Apesar de na perspetiva da advogada Ana Rita Campos a ação não constituir crime, tal não significa que a ação não seja "punível" moralmente. "Quando se discute o Orçamento do Estado para o próximo ano e um partido coloca tarjas com afirmações contra as medidas, há uma tentativa de desestabilizar o funcionamento da Assembleia da República." A especialista em Direito Penal considera que as intenções do Chega iam ainda mais além: "O que o partido fez é evidentemente uma mensagem para fora sobre o que se discute dentro do Parlamento, com a intenção de incitar tumultos e a concentração de pessoas. Não sei o que lhes passou pela cabeça, mas a intenção é lançar uma mensagem para fora. De inocente não tem nada. Há juristas no Chega, eles sabem o que estão a fazer, foi muito bem pensado."

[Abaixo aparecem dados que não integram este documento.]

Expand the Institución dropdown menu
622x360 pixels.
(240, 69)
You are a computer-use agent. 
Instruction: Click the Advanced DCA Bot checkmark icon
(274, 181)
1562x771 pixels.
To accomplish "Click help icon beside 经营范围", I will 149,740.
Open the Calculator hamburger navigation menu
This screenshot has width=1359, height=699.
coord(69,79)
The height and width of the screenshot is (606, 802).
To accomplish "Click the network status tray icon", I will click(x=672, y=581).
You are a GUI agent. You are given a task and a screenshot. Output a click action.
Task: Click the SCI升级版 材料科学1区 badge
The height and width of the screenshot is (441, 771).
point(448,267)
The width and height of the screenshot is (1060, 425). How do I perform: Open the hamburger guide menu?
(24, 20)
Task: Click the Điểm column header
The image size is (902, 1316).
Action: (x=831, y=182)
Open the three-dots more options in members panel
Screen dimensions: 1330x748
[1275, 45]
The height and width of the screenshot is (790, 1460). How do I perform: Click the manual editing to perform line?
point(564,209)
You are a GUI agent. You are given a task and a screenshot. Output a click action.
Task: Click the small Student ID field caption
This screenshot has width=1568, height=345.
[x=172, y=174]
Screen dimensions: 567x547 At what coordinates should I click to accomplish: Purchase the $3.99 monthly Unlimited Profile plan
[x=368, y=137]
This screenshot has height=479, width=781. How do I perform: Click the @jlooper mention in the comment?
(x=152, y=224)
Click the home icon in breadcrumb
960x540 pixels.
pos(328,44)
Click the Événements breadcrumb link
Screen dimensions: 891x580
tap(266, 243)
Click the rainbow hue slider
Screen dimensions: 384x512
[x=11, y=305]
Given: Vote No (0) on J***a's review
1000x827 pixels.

Se a tentativa de perturbar os trabalhos no Parlamento tivesse sido protagonizada por um cidadão comum, o cenário era inevitavelmente crime, afirma Ana Rita Campos. "A perturbação do funcionamento da Assembleia da República é punível para terceiros." O advogado João Luz Soares explica ainda que um cidadão comum podia enfrentar também o crime de difamação, ao qual se juntaria "um processo de introdução em lugares vedados ao público para colocar as tarjas" - fora o crime de dano, "se houvesse algum dano".
Posto tudo isto, Ana Rita Campos sublinha que não se deve mudar a lei para responder de forma mais adequada a casos como este. "Nunca devemos mudar a lei porque não encaixa no que nos incomoda. Isto nunca ter passado pela cabeça de ninguém e de nos incomodar não é suficiente para ser crime."
Ana Rita Campos considera ainda que as declarações do presidente do Parlamento - Aguiar-Branco disse que o Chega fez "vandalismo político" - forma "excessivas". "Não houve danificação do património. Não se arranca parede da Assembleia da República ao colocar tarjas."